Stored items
◆ ◆ ◆ ◆

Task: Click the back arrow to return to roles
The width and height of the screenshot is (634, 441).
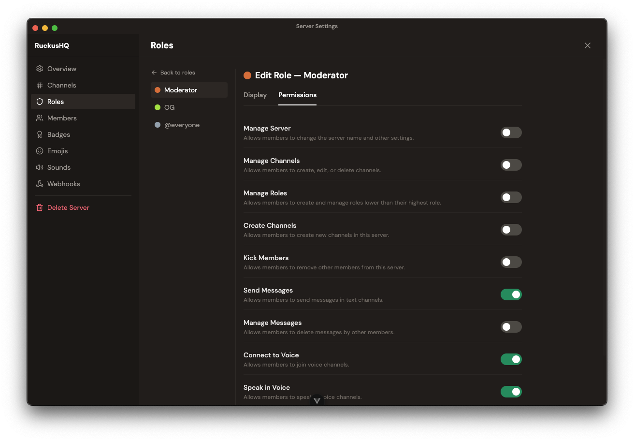Action: pyautogui.click(x=153, y=72)
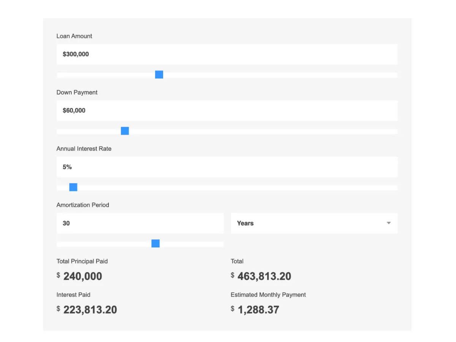Open the Years unit dropdown
Screen dimensions: 456x342
(x=314, y=223)
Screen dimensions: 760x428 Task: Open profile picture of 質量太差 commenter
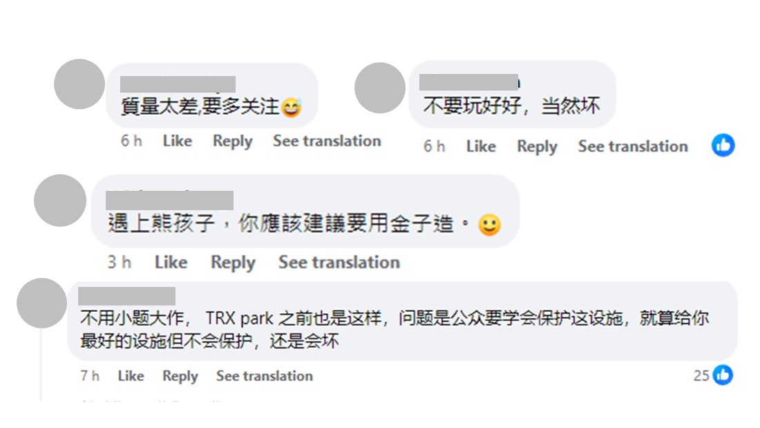pos(79,84)
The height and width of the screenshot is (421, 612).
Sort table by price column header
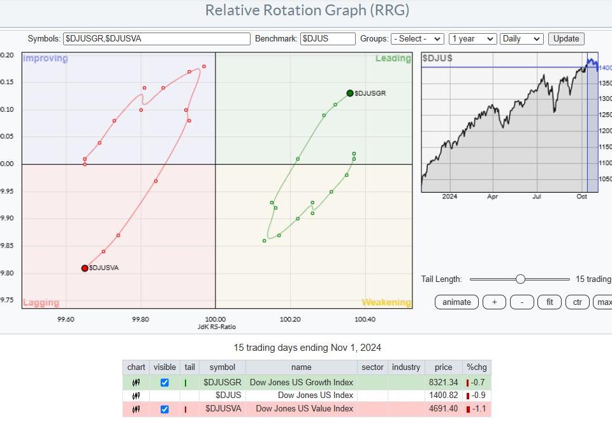coord(443,367)
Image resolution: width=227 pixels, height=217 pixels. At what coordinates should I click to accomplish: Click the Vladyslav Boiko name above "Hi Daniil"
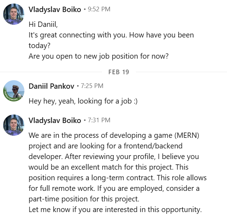55,10
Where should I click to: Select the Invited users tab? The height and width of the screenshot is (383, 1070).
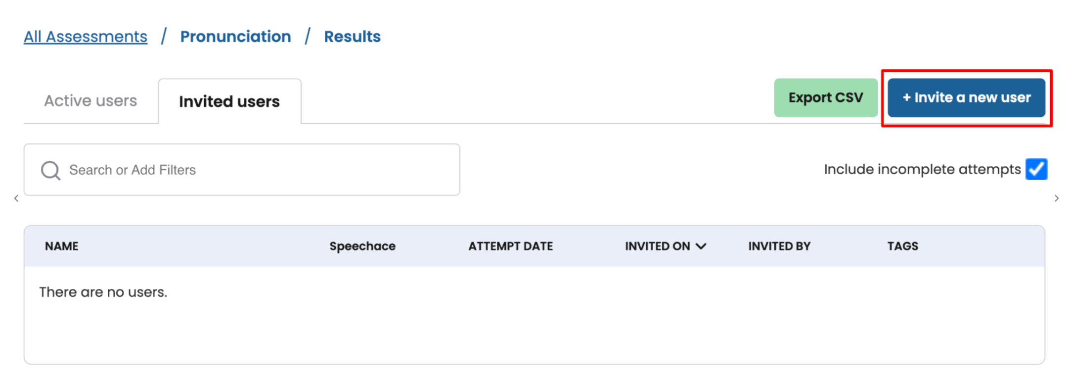point(229,101)
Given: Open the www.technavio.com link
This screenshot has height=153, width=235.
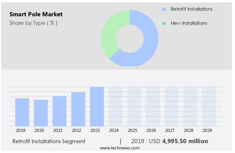Looking at the screenshot, I should (x=120, y=148).
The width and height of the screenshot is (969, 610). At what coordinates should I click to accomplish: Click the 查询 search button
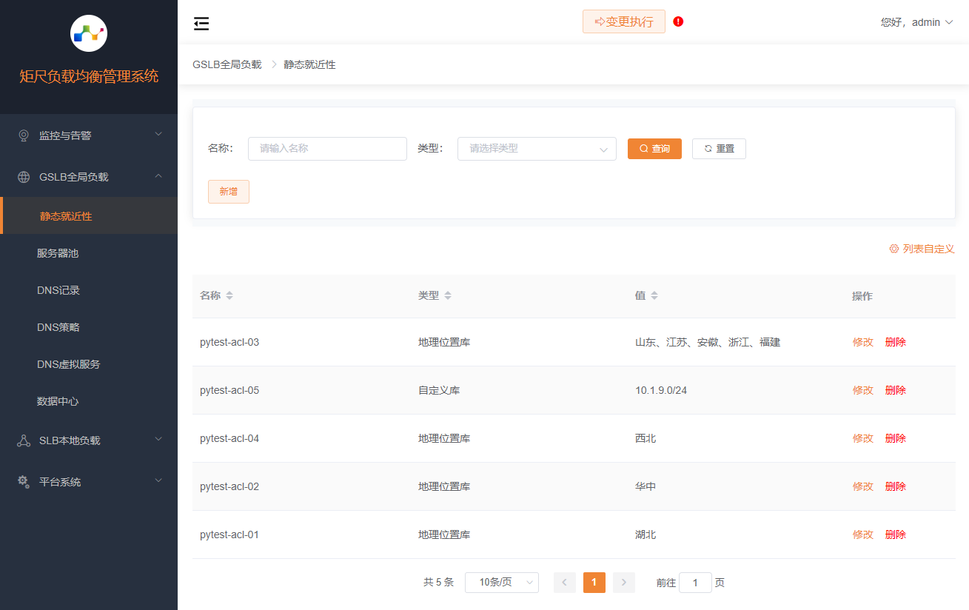pyautogui.click(x=654, y=148)
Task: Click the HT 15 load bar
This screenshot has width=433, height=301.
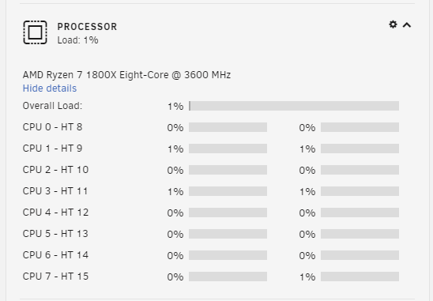Action: pyautogui.click(x=360, y=277)
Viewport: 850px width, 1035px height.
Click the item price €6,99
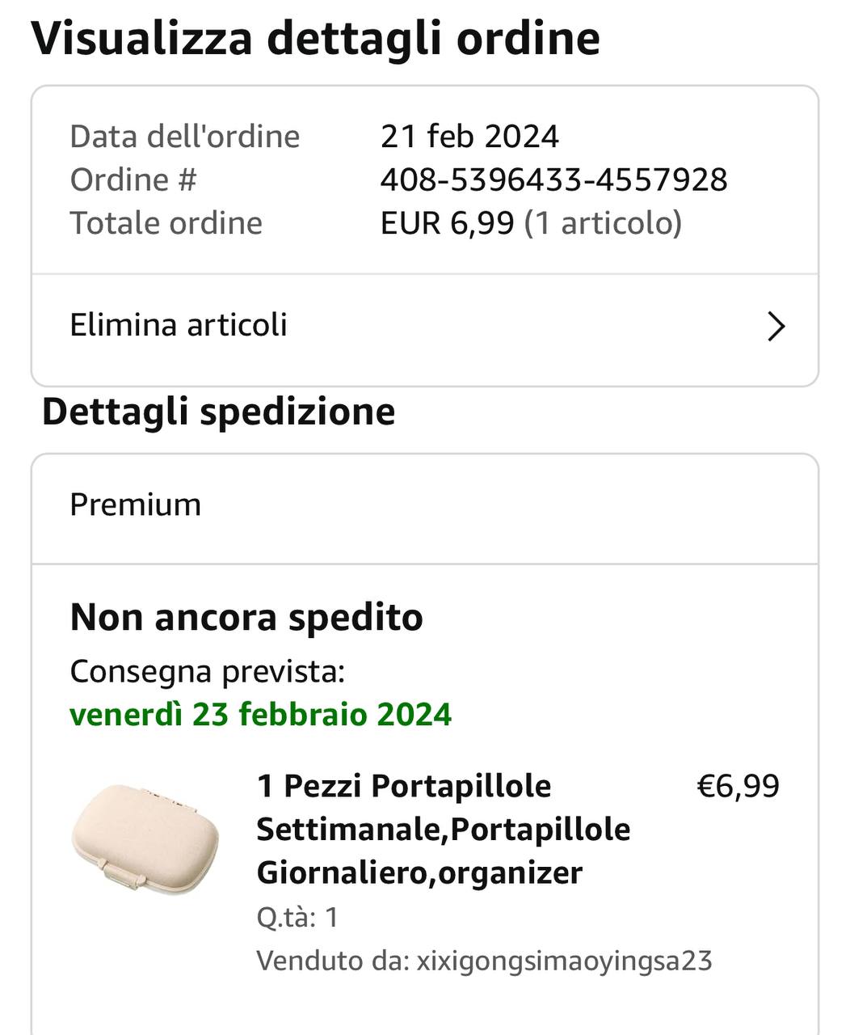click(738, 786)
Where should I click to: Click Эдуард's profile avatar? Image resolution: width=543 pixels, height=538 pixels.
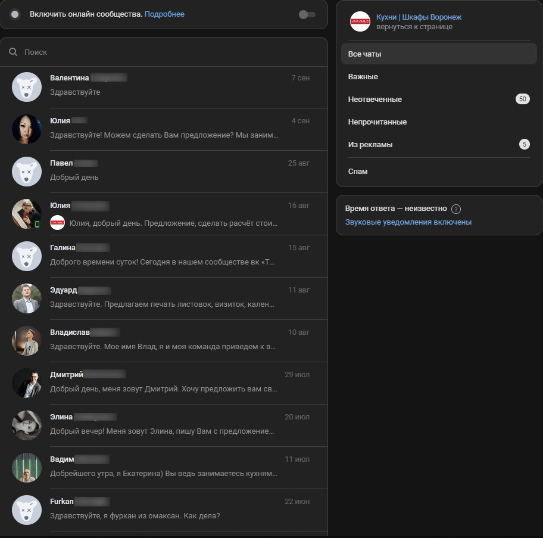click(x=27, y=298)
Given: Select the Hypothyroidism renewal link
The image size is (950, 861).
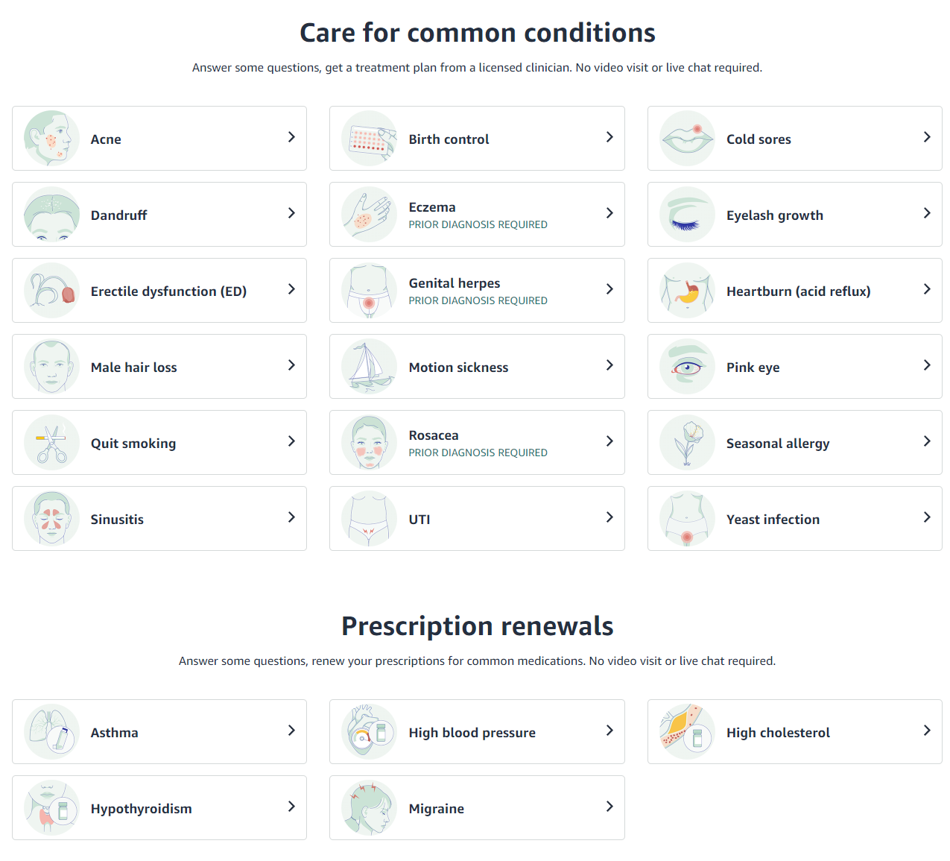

◆ ◆ ◆ ◆

Although the records contain pictures, only their text should be repeated, exactly as it appears.

Task: Click the back arrow to return to roles
The width and height of the screenshot is (634, 441).
Action: pyautogui.click(x=153, y=72)
Open the Years unit dropdown
Screen dimensions: 456x342
(x=314, y=223)
Screen dimensions: 760x428 Task: Open profile picture of 質量太差 commenter
pos(79,84)
The height and width of the screenshot is (421, 612).
Sort table by price column header
coord(443,367)
Image resolution: width=227 pixels, height=217 pixels. At what coordinates should I click to accomplish: Click the Vladyslav Boiko name above "Hi Daniil"
55,10
Where should I click to: Select the Invited users tab? The height and width of the screenshot is (383, 1070).
point(229,101)
Given: Open the www.technavio.com link
This screenshot has height=153, width=235.
Looking at the screenshot, I should (x=120, y=148).
The width and height of the screenshot is (969, 610). At what coordinates should I click to accomplish: Click the 查询 search button
pyautogui.click(x=654, y=148)
Task: Click the HT 15 load bar
This screenshot has width=433, height=301.
Action: pyautogui.click(x=360, y=277)
Viewport: 850px width, 1035px height.
Click the item price €6,99
click(738, 786)
Where should I click to: Click Эдуард's profile avatar? Image resolution: width=543 pixels, height=538 pixels.
click(x=27, y=298)
Given: Select the Hypothyroidism renewal link
The image size is (950, 861).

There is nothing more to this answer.